Einen merkwürdigen, reichlich unverständlichen Titel hat diese Ausstellung - „Realstadt. Wünsche als Wirklichkeit". Was soll denn das heißen und um was geht es? Es scheint fast, als hätten die Ausstellungsmacher aus unerfindlichen Gründen und um jeden Preis die Worte „Architektur" und „Städtebau" vermeiden wollen. Gleichwohl sind das die ganz realen Inhalte dieser vom Bundesministerium für Verkehr, Bau und Stadtentwicklung veranstalteten sowie von Martin Heller und Angelika Fitz konzipierten Schau.

„Realstadt" will Stadtentwicklung „als Projekt vieler Akteurinnen und Akteure" zeigen und dazu hat man einen erheblichen Aufwand betrieben. Rund 250 Architektur- und Stadtmodelle sowie weitere 65 mit Hilfe von Bildern und Texten präsentierte Projekte werden aufgeboten, um Stadtplanung und städtische Architektur in Deutschland zu dokumentieren. Einem bundesweiten Aufruf folgend, von Kommunen, professionellen Planungsbüros und Hochschulen aber auch von Bürgerinitiativen, Vereinen und Einzelpersonen eingereicht, fallen die Modelle in Konzeption, Maßstab, Materialität und ästhetischer Erscheinung denkbar verschieden aus. Obwohl ihre Auswahl nicht den Anspruch erhebt repräsentativ zu sein, in ihrer Gesamtheit ergeben sie so etwas wie ein Kaleidoskop der in diesem Land verbreiteten Vorstellungen und Visionen von Stadt. Und soviel scheint gewiss: Solch eine Fülle von Architektur- und Städtebaumodellen aus allen Winkeln der Republik, aus den Metropolen und aus den kleinen Dörfern wird man so schnell nicht wieder beisammen sehen.

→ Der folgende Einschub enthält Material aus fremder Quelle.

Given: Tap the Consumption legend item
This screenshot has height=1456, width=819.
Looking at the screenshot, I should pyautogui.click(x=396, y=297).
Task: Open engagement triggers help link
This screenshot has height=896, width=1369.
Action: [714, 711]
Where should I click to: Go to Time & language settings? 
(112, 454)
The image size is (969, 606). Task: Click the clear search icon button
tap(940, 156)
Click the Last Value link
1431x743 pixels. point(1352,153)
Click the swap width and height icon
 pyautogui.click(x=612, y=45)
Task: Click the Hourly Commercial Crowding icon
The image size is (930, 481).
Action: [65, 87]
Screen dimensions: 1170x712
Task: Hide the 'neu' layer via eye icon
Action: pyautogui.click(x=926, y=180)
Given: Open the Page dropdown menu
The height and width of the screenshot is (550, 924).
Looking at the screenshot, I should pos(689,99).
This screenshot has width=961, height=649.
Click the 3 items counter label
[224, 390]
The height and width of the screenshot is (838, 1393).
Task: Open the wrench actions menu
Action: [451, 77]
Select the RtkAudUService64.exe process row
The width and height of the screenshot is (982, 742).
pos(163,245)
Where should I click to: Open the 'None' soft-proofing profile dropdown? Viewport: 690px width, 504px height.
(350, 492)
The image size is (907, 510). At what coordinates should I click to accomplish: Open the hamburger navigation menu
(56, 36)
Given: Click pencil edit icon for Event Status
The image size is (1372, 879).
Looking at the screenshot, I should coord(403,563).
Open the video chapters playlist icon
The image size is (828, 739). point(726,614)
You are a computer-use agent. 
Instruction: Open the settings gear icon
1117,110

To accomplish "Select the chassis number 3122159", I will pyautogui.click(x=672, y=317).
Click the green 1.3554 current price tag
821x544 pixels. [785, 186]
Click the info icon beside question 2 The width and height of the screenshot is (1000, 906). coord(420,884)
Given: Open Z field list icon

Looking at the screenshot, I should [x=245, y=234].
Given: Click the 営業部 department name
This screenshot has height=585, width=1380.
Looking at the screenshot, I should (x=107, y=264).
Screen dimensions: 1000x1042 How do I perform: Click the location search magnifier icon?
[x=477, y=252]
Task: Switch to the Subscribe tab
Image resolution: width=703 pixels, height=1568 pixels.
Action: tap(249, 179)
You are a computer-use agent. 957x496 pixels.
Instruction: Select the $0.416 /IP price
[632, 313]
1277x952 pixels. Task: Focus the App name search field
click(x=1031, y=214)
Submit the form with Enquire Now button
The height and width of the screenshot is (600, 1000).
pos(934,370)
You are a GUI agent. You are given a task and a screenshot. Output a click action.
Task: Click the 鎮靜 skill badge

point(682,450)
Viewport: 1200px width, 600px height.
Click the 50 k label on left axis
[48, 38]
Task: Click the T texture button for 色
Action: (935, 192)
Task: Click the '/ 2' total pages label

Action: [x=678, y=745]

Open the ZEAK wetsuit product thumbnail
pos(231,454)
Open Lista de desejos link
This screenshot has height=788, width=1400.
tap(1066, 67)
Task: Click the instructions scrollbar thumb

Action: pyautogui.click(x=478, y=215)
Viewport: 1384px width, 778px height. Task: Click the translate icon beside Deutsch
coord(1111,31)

Städtebauliche Großvorhaben wie etwa die Überseestadt Bremen, bei der es um die Zukunft des aufgelassenen Containerhafens geht, oder die Messestadt München Riem, wo um das ehemalige Flughafengelände ein komplett neuer Stadtteil entsteht, werden ebenso präsentiert wie vergleichsweise kleine Projekte, etwa die Lohfeldsiedlung in Karlsruhe, wo sich eine Bürgerinitiative erfolgreich gegen den geplanten Abriss der Häuser und für ihre Sanierung eingesetzt hatte. Auch „punktuellen Interventionen", sprich einzelnen Bauwerken wird Platz eingeräumt. Darunter finden sich reichlich bekannte Prestigeprojekte wie die Elbphilharmonie in Hamburg, aber auch überregional kaum beachtete Bauten, wie die vorbildlich gelungene Umnutzung des alten Bahnhofes zur Stadtbibliothek im brandenburgischen Luckenwalde.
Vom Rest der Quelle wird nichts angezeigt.